ユーゲントシュティール リガ新市街 バルチック琥波句旅日記⑫

 旧市街から、バスに乗って、新市街へ行った。新市街は、新開地であり、普通の近代都市であることが多いのだが、リガの新市街は、「ユーゲントシュティール建築群」という世界遺産に指定されている。ユーゲントシュティールはドイツ語だが、日本人には、アールヌーボー(フランス語)が馴染みやすい。さらに言えば、エミール・ガレやミュシャが、アールヌーボーのアーティストとしては、有名で、建物では、サグラダファミリア教会が最も有名である。どちらかと言えば、世紀末に花開いた様式だが、ここリガでは、1900年から1915年の第一次世界大戦の間まで、わずか15年間に、800棟ものアールヌーボー様式の建物が建てられたそうで、20世紀初頭の、リガの繁栄の具合が、しのばれるというものである。これらの建築群は、ほとんどがアパートだったらしい。これは、リガの工業化が著しく発達した証拠でもあるようだ。先に、ラトビアにおけるロシア人の割合に触れたが、25%とのことで、ソ連時代に、工員としてラトビアに来た人が多い、との説明だった。そういえば、リトアニアは、農業国なので、そんな事情(%が低い)も加味しているのだろうと思われる。アールヌーボーの時代は、工業化が進んで、心がギスギスしてきた時代なので、自然回帰で、植物や動物のモチーフ、さらに人間の色々な表情を豊かに、表現していて、時に、ユーモアもあり、面白い。DSC09550アールヌーボー.JPG最初に見学したビルは、屋上の隅で、読書をしていた。また、巨大な女性像があり、高さが何と4mとの話だった。バルコニーや、出窓も、特徴の一つであるらしい。それら、建築群の一つである、アールヌーボー博物館に入った。旅人としては、アールヌーボーの建物の表面の装飾ばかりに目を奪われるが、そもそもは、建築を越えた総合的な芸術運動(様式)なので、室内装飾や、家具などにも見どころは多い。DSC09536室内.JPG悪く言えば、装飾過多なのだが、室内も、植物などのモチーフで、色彩が豊かなに飾られていて、楽しかった。ステンドグラス、家具などの装飾も、植物柄で一杯だった。ただ、コーヒーメーカーや、冷蔵庫もあり、セントラルヒーティングで、トイレも水洗で、電気も使われていたそうで、20世紀初頭の文化住宅でもあったようだ。ソ連時代は、単なる、アパートメントとして、使われたそうである。(言い忘れたが、ルンダーレ宮殿は、100年前ソ連時代は、ただの学校だった)

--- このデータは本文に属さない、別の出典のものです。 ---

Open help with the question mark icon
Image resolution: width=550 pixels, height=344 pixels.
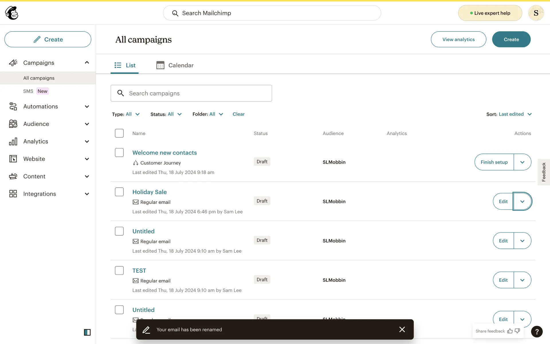coord(537,332)
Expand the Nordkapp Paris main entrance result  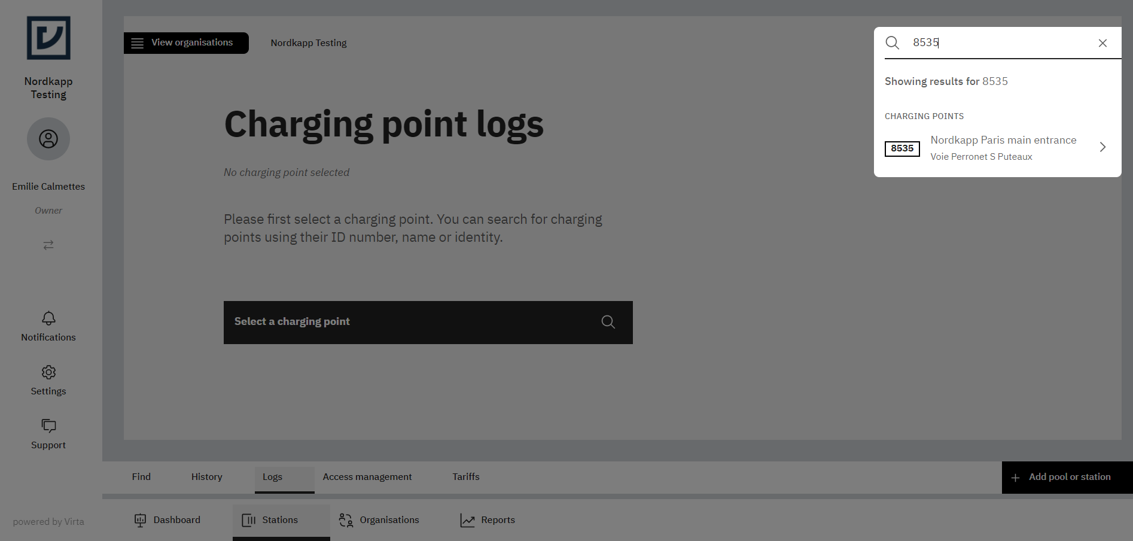click(x=1102, y=147)
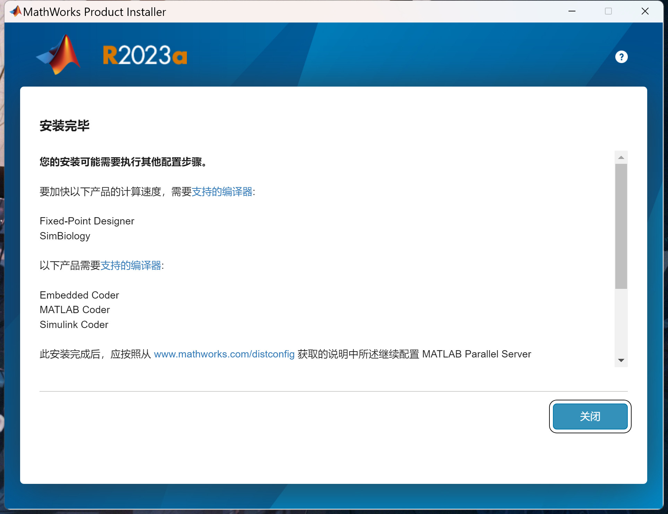Click the MATLAB logo in the banner
668x514 pixels.
[59, 55]
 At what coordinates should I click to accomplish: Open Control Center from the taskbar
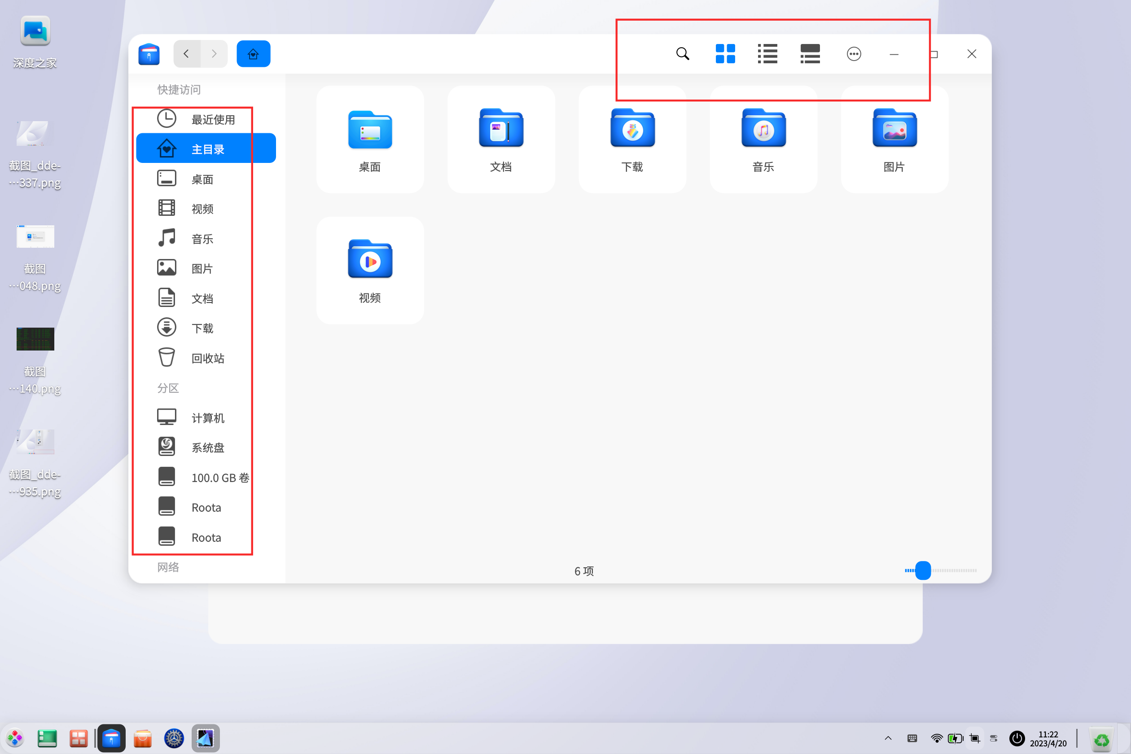pos(174,738)
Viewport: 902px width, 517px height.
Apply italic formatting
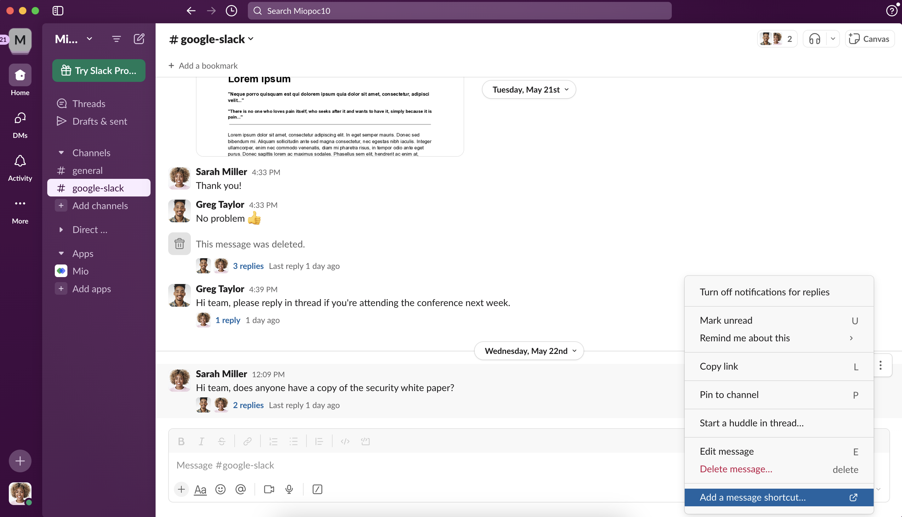[x=201, y=441]

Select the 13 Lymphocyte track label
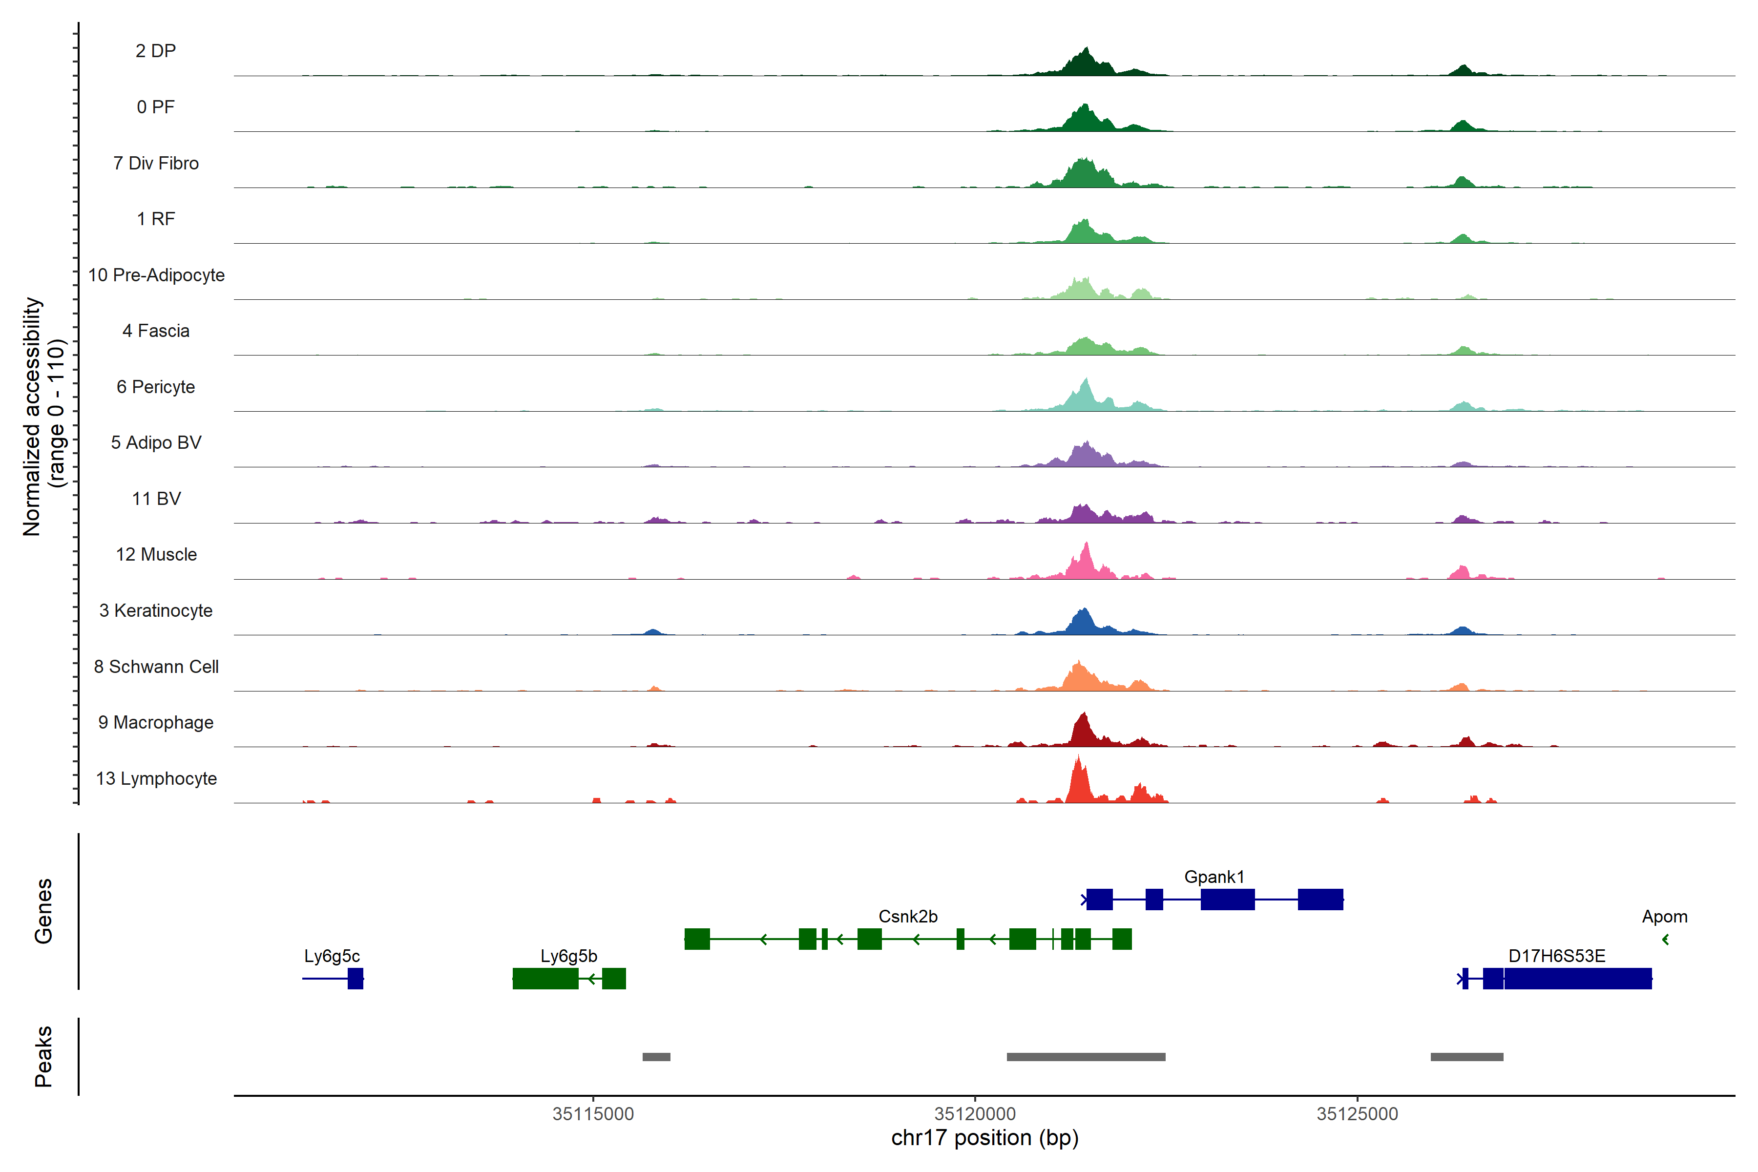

 『新浪や リガの都に 秋深し』(アールヌーボーとは ニューウエーブなり)
ソ連時代の、苦労話(パンや牛乳を買うために、1時間も並んだ、言論の自由もなかった)もされた。物質的にも、精神的にも、辛かったようである。この後、再び、旧市街に戻った。いきなり、場違いな巨大モニュメントがあり、ガイドは、さりげなく、ライフル大隊の碑ですと言って、さりげなく通り過ぎた。DSC09559ライフル大隊.JPG自分としては、苦労して調べた、バルト三国史でも、異彩を放った、ラトビアライフル大隊なので、慌てて、写真を撮った。ラトビアライフル大隊こそ、反ロシアだったリトアニアに対して、反ドイツ・親ロシアを鮮明にしたラトビアの、「証拠」だったからである。「国におけるロシア人の割合問題」は、こんなところにも、影響があるのでは、と睨んでいる。